Una battaglia persa?

di Silvio Longobardi

La dolorosa vicenda di Eluana non si è conclusa con la sua morte, è diventata una linea di demarcazione che divide e oppone un diverso approccio culturale. Da una parte quelli che ritengono la vita un bene prezioso e indisponibile. Sempre e comunque. Dall’altra, quelli che considerano inutile un’esistenza gravata dalla sofferenza. Eluana non è dietro di noi ma dentro di noi, appartiene ormai ad un universo culturale con il quale dobbiamo fare i conti.

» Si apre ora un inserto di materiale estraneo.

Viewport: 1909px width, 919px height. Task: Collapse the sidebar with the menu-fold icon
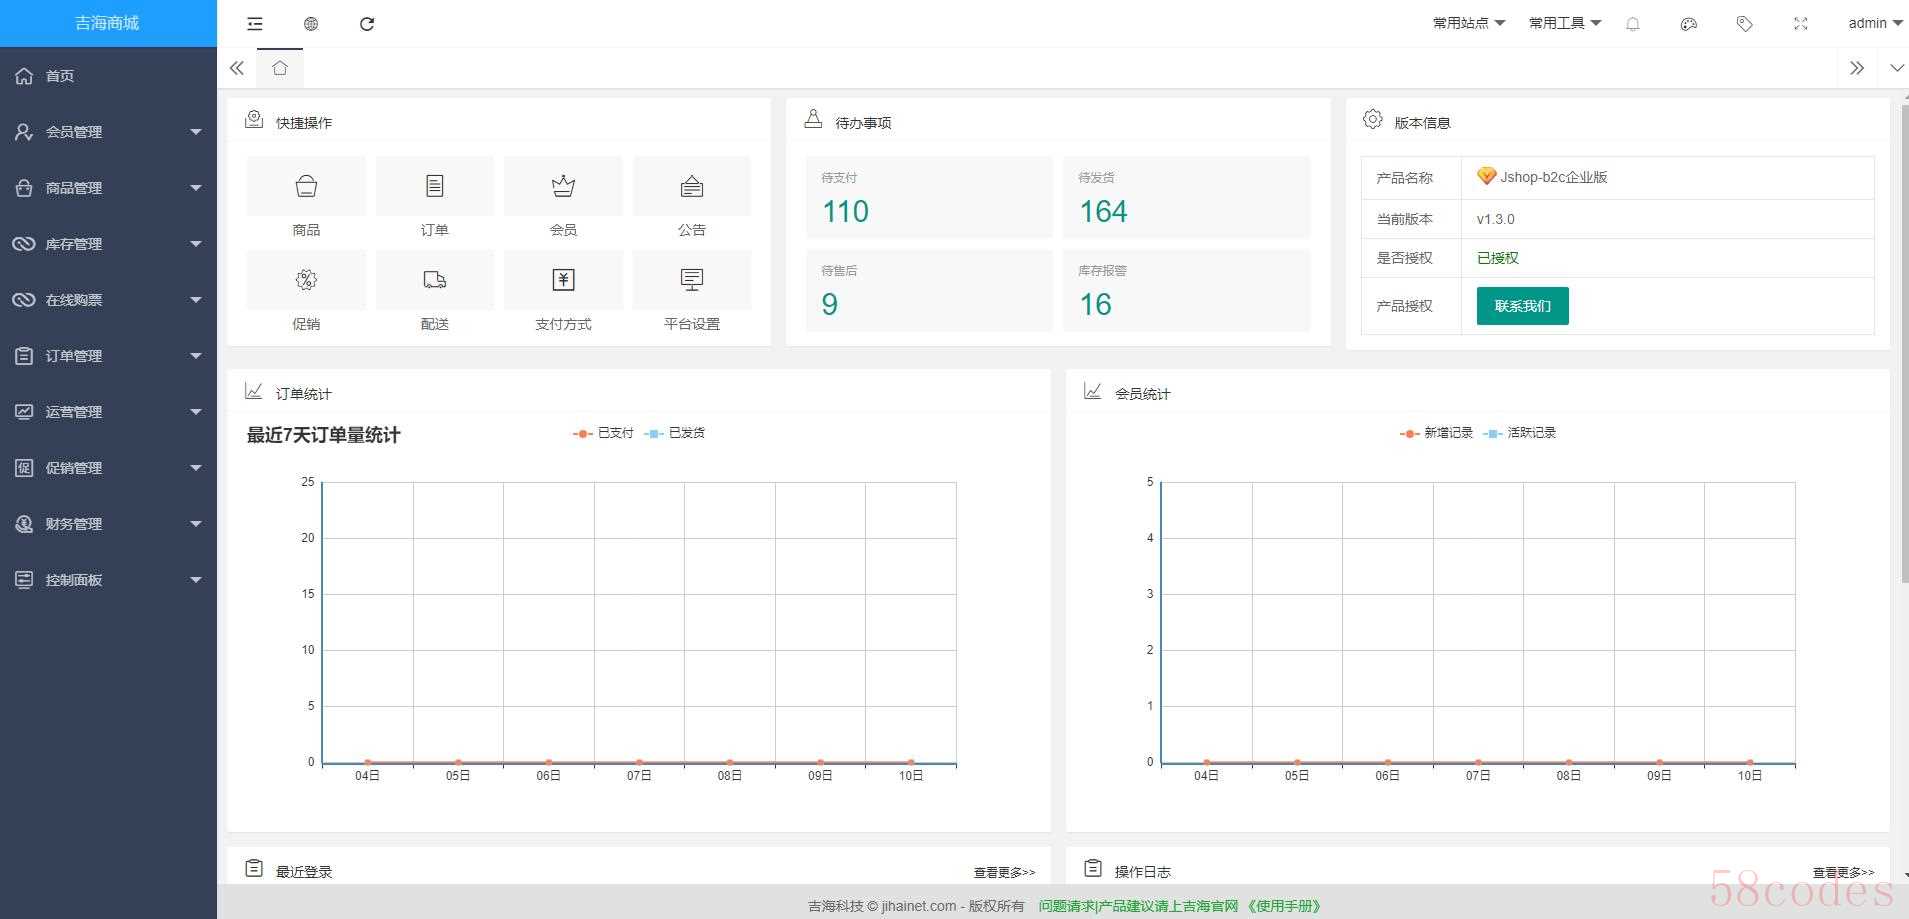255,24

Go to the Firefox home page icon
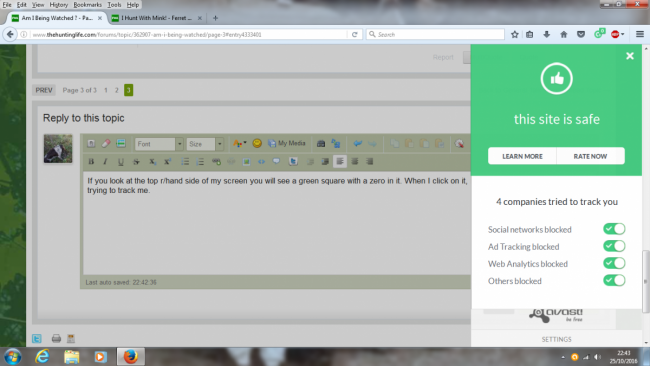pyautogui.click(x=563, y=34)
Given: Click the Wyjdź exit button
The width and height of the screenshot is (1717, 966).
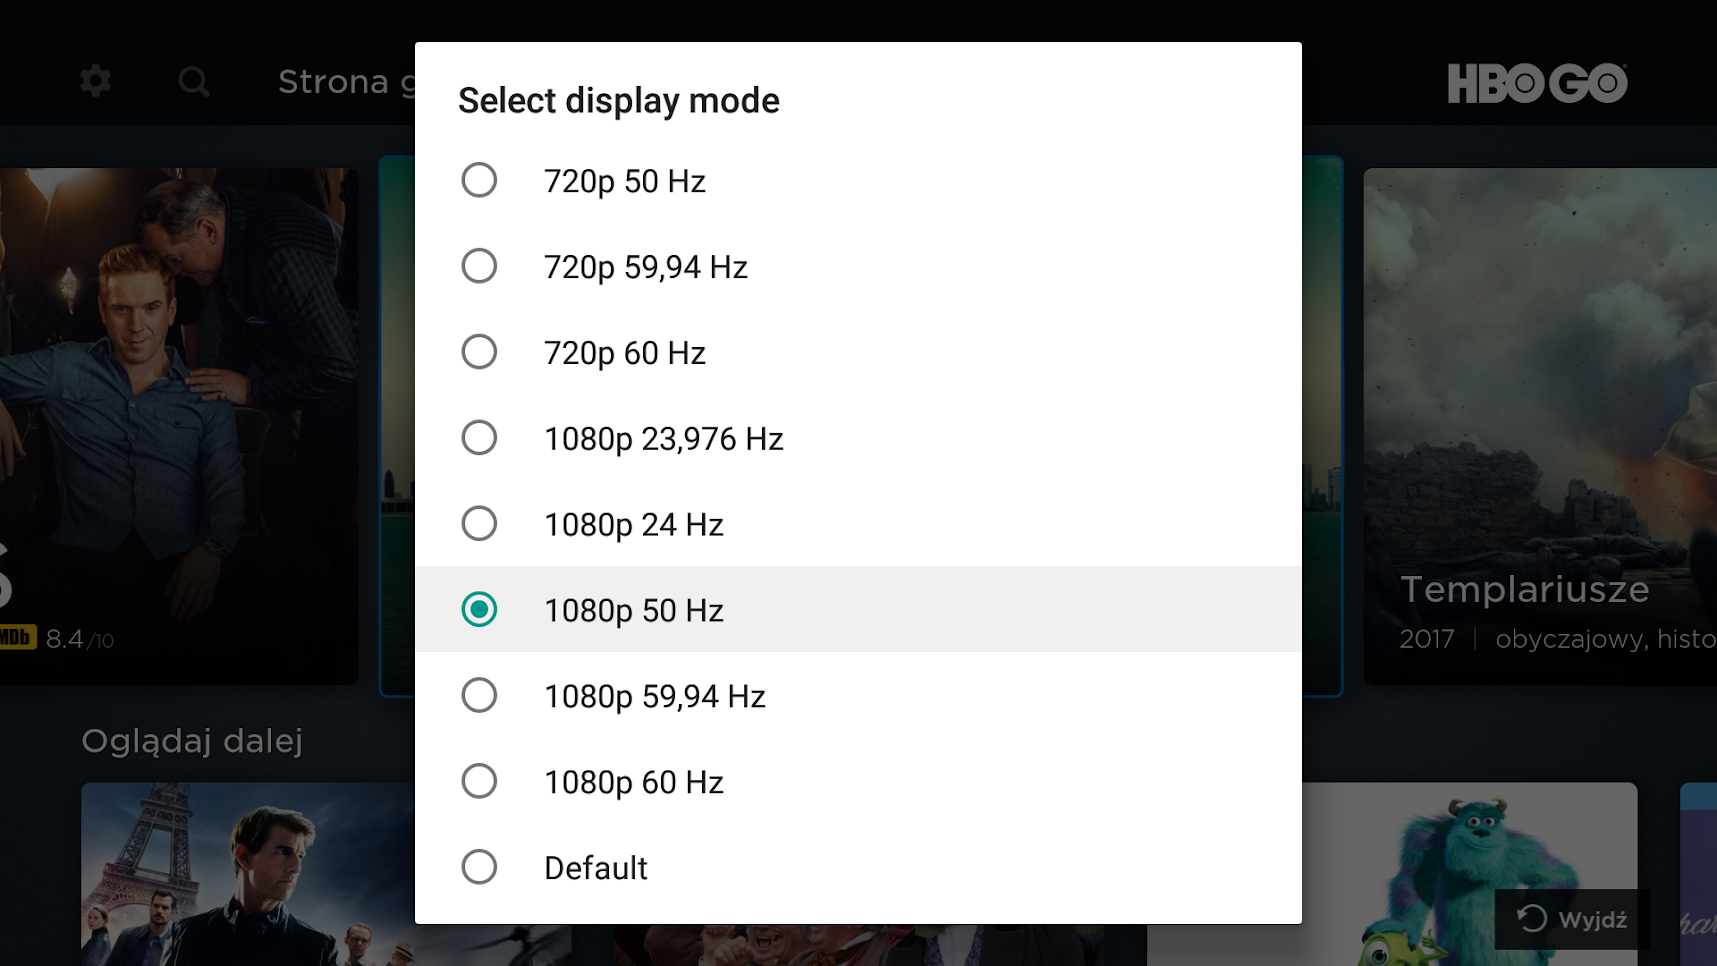Looking at the screenshot, I should [1572, 919].
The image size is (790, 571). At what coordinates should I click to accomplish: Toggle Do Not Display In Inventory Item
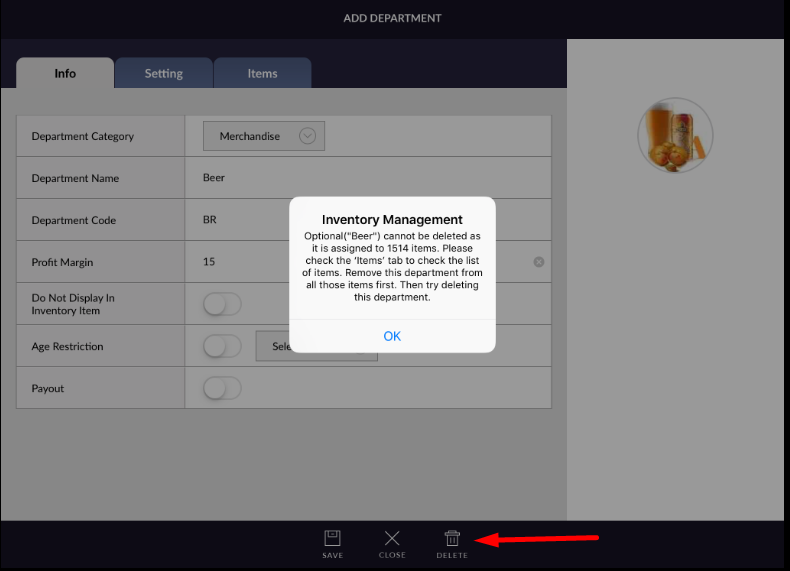(x=222, y=304)
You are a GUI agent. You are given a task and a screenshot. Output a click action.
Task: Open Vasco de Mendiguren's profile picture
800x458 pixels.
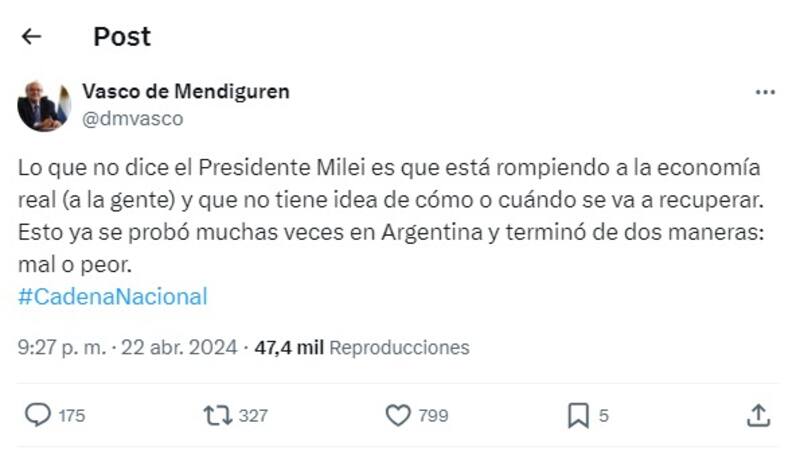point(43,105)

Nei mesi passati la Chiesa italiana ha seguito con crescente preoccupazione l’intera vicenda ed è intervenuta con decisione e tempestività nelle varie tappe. Il cardinale Bagnasco ha parlato più volte su questo argomento. Il Papa ha accompagnato con discrezione ma senza far mancare la sua parola, soprattutto negli ultimi giorni del drammatico epilogo. Molti altri vescovi sono intervenuti e tante diocesi hanno promosso iniziative di solidarietà e di sensibilizzazione. Il quotidiano Avvenire ha fatto uno splendido lavoro, mostrando ancora una volta di essere un laboratorio culturale attorno al quale si raccoglie non solo il mondo cattolico ma anche il più ampio e variegato popolo della vita.

Il mondo cattolico non è stato a guardare, non è si è lasciato stordire dai riflettori di una campagna orchestrata con raffinata eleganza. Tanti hanno fatto sentire la propria voce, difendendo con calore la vita di Eluana. Hanno compreso che in quella vicenda si giocava una partita che avrebbe avuto riflessi sull’intera società. È mancato però quel coraggio e quell’intraprendenza di cui oggi c’è più che mai bisogno per stare sulla scena. Sì, sulla scena. Non per motivi di apparenza ma per testimoniare una verità che altrimenti rischia di scomparire nei gorghi di una cronaca mediatica univoca.

La vicenda di Eluana insegna che non basta pregare. Dobbiamo intervenire in tutte le forme possibili. Attraverso dichiarazioni, incontri, convegni, manifestazioni. È questo il modo più semplice di fare cultura. Insomma, dobbiamo tornare ad essere protagonisti. Questa mentalità non ci appartiene, la maggioranza delle parrocchie non si mobilita, non aiuta la gente a elaborare giudizi e non comunica una passione per quello che accade. Con il rischio di perpetuare l’idea, già molto diffusa, che la fede sia solo un fatto privato, qualcosa che rimane fuori dalla vita reale, dai problemi di tutti i giorni.

La vicenda di Eluana tocca un elemento fondamentale del nostro presente e del nostro futuro. Tanta gente si pone le nostre stesse domande e guarda con perplessità e preoccupazione quello che accade. Ma non esce allo scoperto. Ha paura di andare controcorrente. Dobbiamo essere presenti anche per loro, per questa maggioranza silenziosa che vuole capire e decidere seguendo la propria coscienza e non i diktat di una cultura che in nome della libertà impone nuovi dogmi.

Allora, è stato inutile? Ha detto uno dei giovani che ha fatto 850 km per andare a Udine e testimoniare l’amore per la vita. No, non è stato inutile. Le uniche battaglie che si perdono, sono quelle che non si combattono. La morte di Eluana è un triste presagio che ci obbliga ad essere presenti in tutti i segmenti della vita sociale per seminare ragioni di vita e di speranza.